Unfortunately, these moments only serve to call attention to just how much The Internship leaves out. Obviously Google’s real internship program doesn’t provide a realistic example of the way most internships work: it’s paid (and well), it requires highly specialized skills, and it comes with many of the perks that the company is legendary for handing out to its employees (an acquaintance of mine is currently being put up for free in prime San Francisco real estate). But that just raises the question: why set the movie at Google at all? Why not let its characters have an experience that’s more representative of what interns go through — and save the producers millions in naming rights to boot? (Side note: whatever mind-boggling amount of money they spent just to toss out words like “Gmail” and show self-driving cars, it’s not worth it — Arrested Development did just fine with its thinly veiled version of the web giant.)

At this point, internships are as ubiquitous a part of the college experience as frat parties, and showing an idealized version of them isn’t just tone deaf: it’s bad comedy.
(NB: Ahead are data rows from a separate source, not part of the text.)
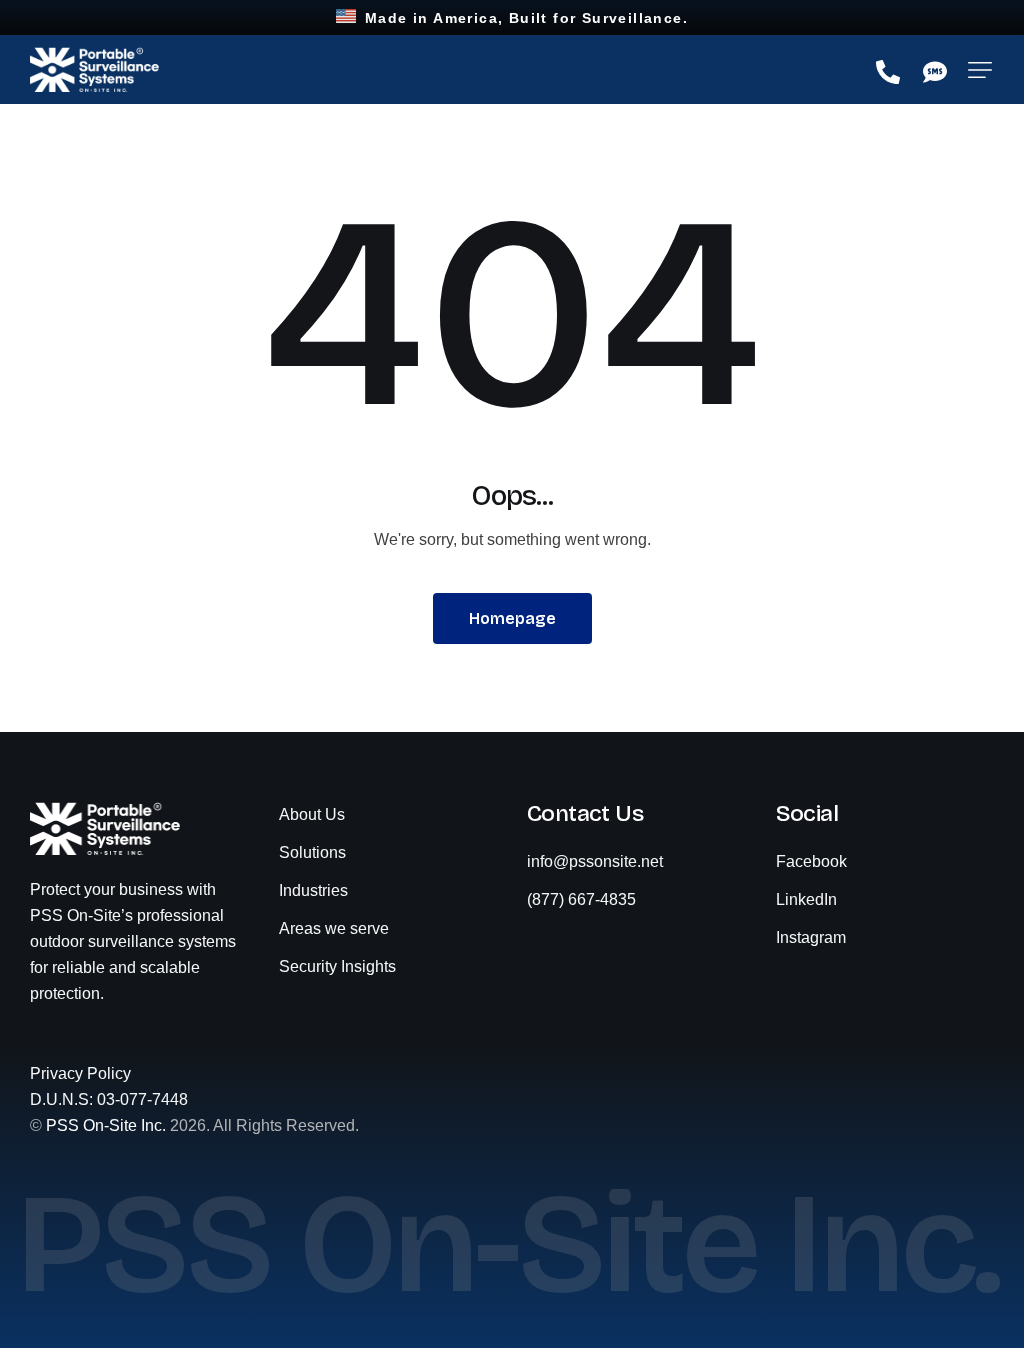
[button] (980, 70)
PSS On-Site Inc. (106, 1125)
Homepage (512, 618)
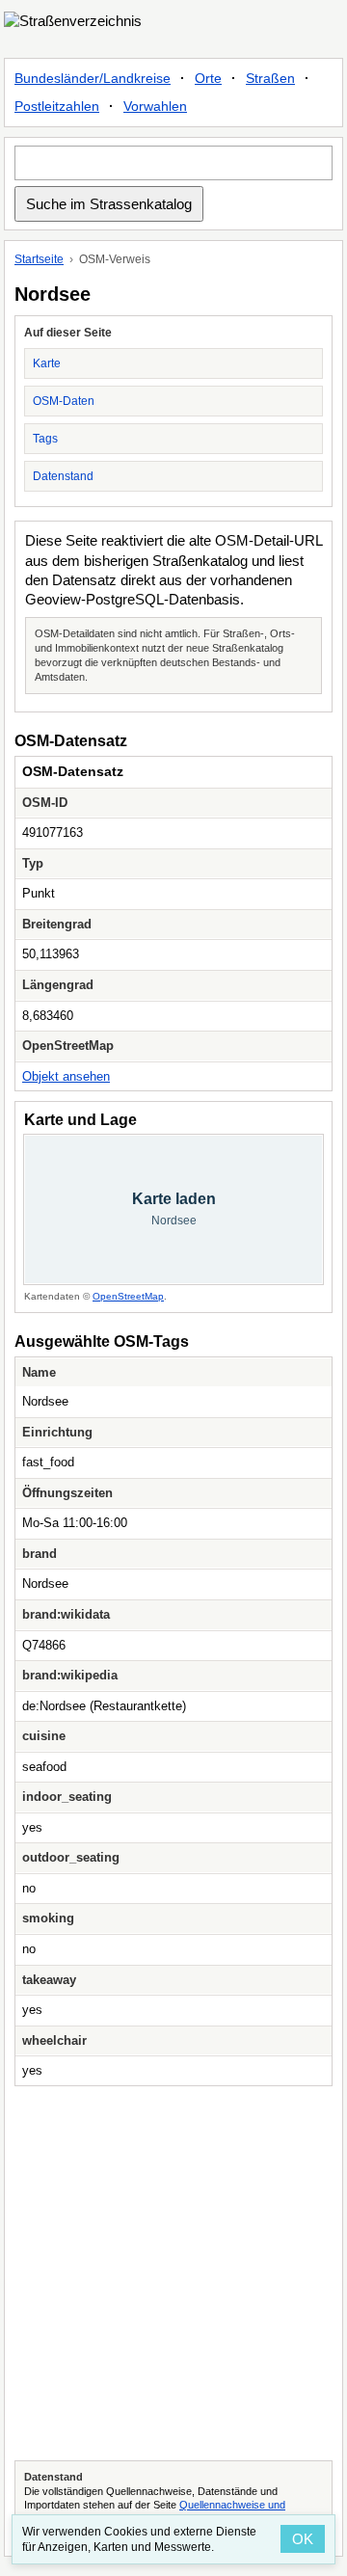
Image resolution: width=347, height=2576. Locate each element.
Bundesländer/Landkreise (92, 78)
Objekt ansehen (66, 1076)
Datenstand (63, 476)
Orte (208, 78)
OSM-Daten (63, 401)
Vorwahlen (155, 106)
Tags (45, 438)
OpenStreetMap (128, 1296)
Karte (47, 363)
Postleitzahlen (56, 106)
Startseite (39, 259)
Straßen (270, 78)
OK (302, 2539)
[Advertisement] (173, 2273)
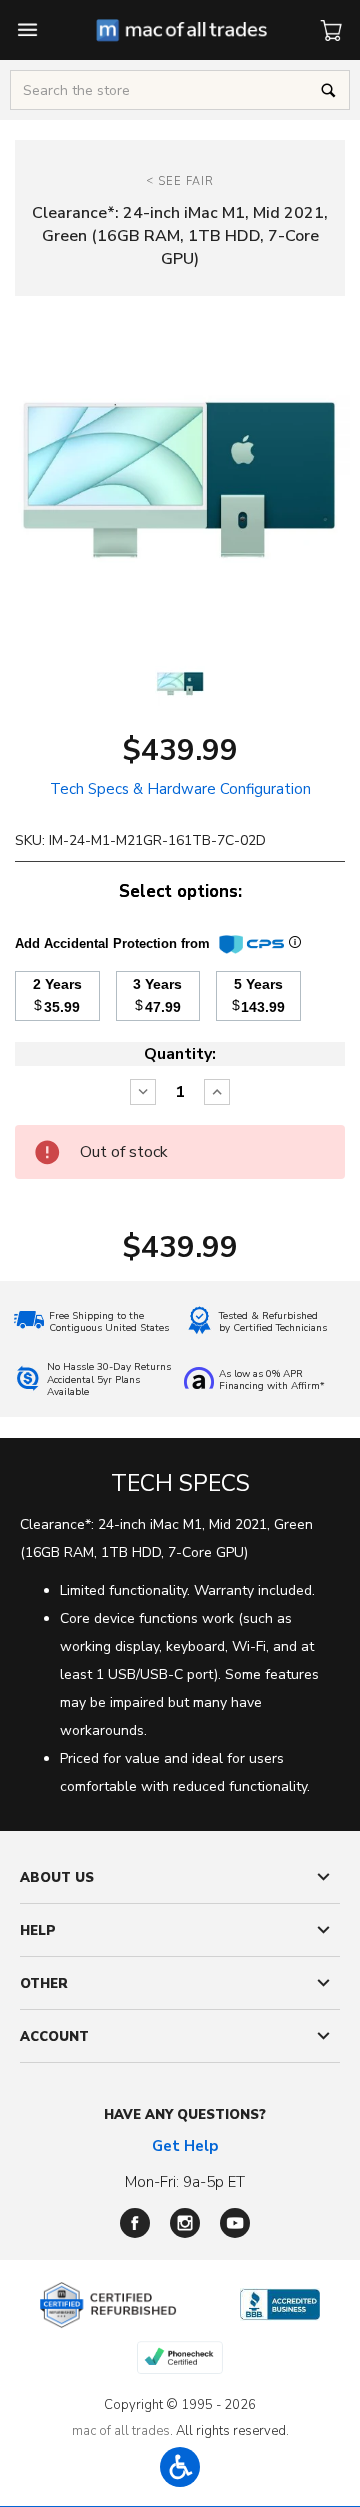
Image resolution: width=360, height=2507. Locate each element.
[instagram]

The worst part of watching The Internship is realizing what a missed opportunity it is to take aim at some of the most patently ridiculous parts of the whole practice. Most obvious is the fact that many companies use interns as unpaid labor, often with no intention of hiring or even training them. Then there’s the tropes that surround interns themselves: the painfully earnest try-hard; the boss’s cousin’s stepdaughter; the post-grad trying to beef up his resume after double majoring in classics and anthropology. None of these are present in The Internship; instead, we get another kids-these-days caricature who can’t tear himself away from his phone and a nauseating example of the Model Minority stereotype, emasculated by his tiger mom.

Sure, the idea of an internship comedy that actually satirizes internships threatens to morph from comedy to preachy morality tale. But this argument would only hold water if we didn’t have some solid examples of what such a comedy would actually look like. There’s the aforementioned Browsers, of course, but there’s also the pilot episode of Girls, which eviscerates the publishing internship in two short, devastating scenes. “I’m so sorry you don’t have anything more to learn from us” and “But she has Photoshop!” remain two of the funniest lines of the entire show for me, and with good reason: those statements aren’t just insane, they’re completely realistic.

It’s probably asking too much to expect a feather-light summer flick to give audiences some social commentary along with its bland redemption story. The Internship’s shortcomings may be expected, but they also point to a need for more depictions of internships as they are, not as they would be if they were run like a G-rated Hunger Games. Today’s interns fit squarely into The Internship’s demographic, after all, and it’s in studios’ interests as much as ours to make the internship comedy happen.